Naively, if a graviton exists, it must have an even integer spin. It could be 2, or 4, or 6. Two does make the most sense, even if it doesn't lead to a working theory.

I really enjoyed Feynman's lectures on gravitation when I was in college.
http://www.theory.caltech.edu/~preskill/pubs/preskill-1995-feynman.pdf

As Shaula already pointed out, Maxwell's equations are classical field equations. I've heard Einstein spent many years trying to combine gravity and electromagnetism through field equations. I assume with classical fields.

Cheap Astronomy
2015-Nov-10, 10:08 AM
Alas, I failed to fully elaborate that I was looking for an analogy to spacetime curvature. I have heard of magnetic fields before - that wasn't really the issue.

Cheap Astronomy
2015-Nov-10, 10:57 AM
This person gets close to what I was asking about:

You have most likely seen a picture of how the sun "bends" space-time and creates curvature in the field. You can use the same image to visualize how charges "bend" the electromagnetic field.
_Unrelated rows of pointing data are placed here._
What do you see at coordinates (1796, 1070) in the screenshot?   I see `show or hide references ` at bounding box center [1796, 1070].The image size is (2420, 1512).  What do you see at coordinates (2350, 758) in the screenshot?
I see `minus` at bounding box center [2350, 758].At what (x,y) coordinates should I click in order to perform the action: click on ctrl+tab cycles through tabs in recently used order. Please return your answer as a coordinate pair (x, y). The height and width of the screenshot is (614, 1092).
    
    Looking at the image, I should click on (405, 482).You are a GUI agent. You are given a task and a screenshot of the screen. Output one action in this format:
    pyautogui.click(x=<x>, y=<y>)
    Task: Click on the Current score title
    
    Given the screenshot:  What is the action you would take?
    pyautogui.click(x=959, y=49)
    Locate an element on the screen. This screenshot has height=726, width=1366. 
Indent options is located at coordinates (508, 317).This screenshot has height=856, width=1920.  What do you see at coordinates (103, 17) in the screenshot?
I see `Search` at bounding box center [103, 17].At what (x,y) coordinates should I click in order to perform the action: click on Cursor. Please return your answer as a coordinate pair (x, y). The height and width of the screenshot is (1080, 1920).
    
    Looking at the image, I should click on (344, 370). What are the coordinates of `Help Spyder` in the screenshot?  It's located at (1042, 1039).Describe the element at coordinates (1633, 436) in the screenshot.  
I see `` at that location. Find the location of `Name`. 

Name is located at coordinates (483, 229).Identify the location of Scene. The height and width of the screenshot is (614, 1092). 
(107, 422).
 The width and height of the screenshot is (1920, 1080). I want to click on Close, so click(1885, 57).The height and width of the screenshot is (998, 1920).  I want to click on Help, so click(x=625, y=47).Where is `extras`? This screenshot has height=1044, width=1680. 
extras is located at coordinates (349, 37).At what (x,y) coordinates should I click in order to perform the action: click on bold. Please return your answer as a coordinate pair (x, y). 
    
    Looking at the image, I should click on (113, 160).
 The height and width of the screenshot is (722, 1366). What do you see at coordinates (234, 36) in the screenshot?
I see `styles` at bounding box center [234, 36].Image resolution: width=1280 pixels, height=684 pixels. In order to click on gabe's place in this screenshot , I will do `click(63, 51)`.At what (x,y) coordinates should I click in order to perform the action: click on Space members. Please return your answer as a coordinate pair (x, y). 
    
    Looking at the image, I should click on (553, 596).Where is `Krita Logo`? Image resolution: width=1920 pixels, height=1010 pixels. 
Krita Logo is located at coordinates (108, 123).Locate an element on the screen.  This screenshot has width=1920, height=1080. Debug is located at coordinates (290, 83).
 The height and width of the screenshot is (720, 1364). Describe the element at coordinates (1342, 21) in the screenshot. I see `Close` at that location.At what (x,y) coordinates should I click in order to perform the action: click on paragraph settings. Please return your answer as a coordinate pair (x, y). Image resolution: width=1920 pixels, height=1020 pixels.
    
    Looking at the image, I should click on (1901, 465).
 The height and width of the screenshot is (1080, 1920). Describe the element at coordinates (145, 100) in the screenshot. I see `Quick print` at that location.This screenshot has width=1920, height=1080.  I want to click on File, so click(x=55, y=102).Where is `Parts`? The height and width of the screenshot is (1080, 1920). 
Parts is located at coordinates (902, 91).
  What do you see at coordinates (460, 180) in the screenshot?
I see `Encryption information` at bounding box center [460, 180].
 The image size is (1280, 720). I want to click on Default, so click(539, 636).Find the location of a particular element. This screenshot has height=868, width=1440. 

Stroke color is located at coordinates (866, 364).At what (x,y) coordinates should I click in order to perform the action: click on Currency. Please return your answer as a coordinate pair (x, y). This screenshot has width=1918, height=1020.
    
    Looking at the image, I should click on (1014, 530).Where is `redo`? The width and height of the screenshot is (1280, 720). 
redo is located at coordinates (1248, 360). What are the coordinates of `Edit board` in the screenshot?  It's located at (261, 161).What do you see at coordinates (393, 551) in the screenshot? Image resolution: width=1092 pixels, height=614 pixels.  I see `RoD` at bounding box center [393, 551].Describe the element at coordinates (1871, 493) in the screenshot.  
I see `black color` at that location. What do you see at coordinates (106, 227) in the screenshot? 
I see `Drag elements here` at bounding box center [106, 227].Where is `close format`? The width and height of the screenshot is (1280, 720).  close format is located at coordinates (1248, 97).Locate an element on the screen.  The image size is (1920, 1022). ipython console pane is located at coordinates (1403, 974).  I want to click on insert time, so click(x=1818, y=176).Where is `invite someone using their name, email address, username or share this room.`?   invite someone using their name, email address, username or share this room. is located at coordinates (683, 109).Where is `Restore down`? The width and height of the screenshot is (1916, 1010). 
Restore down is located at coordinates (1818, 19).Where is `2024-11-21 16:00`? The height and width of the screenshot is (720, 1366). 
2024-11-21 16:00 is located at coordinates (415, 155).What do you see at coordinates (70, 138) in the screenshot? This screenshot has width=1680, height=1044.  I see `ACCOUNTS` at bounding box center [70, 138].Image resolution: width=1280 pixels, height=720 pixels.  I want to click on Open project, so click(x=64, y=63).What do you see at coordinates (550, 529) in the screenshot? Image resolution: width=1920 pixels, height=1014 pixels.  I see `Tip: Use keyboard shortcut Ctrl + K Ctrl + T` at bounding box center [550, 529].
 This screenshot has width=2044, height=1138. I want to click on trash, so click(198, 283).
For instance let's say that a negative charge would bend the field downwards - like the sun would space-time - and a positive charge would have the opposite effect and bend the field upwards. In a sort of volcano-like fashion perhaps =) ... Now. The field does not like to be bent. The default state of any field is uncurved, and any curvature in the field will always result in a force trying to even the field out. Many things in nature work like this, always striving for it's "normal state" or the most energy-efficient one. So. When two charges are close enough to each other, their fields will interact. Two of opposite charge will neutralize the field in between the charges resulting in a net "external pressure" pushing them together. Two like charges will instead add more stress to the field in between them resulting in a net "internal pressure" pushing them apart. Perhaps this is a bit harder to visualize. But whether you can visualize it or not doesn't matter. The important thing to understand is that there is a very fundamental principle of nature at work here.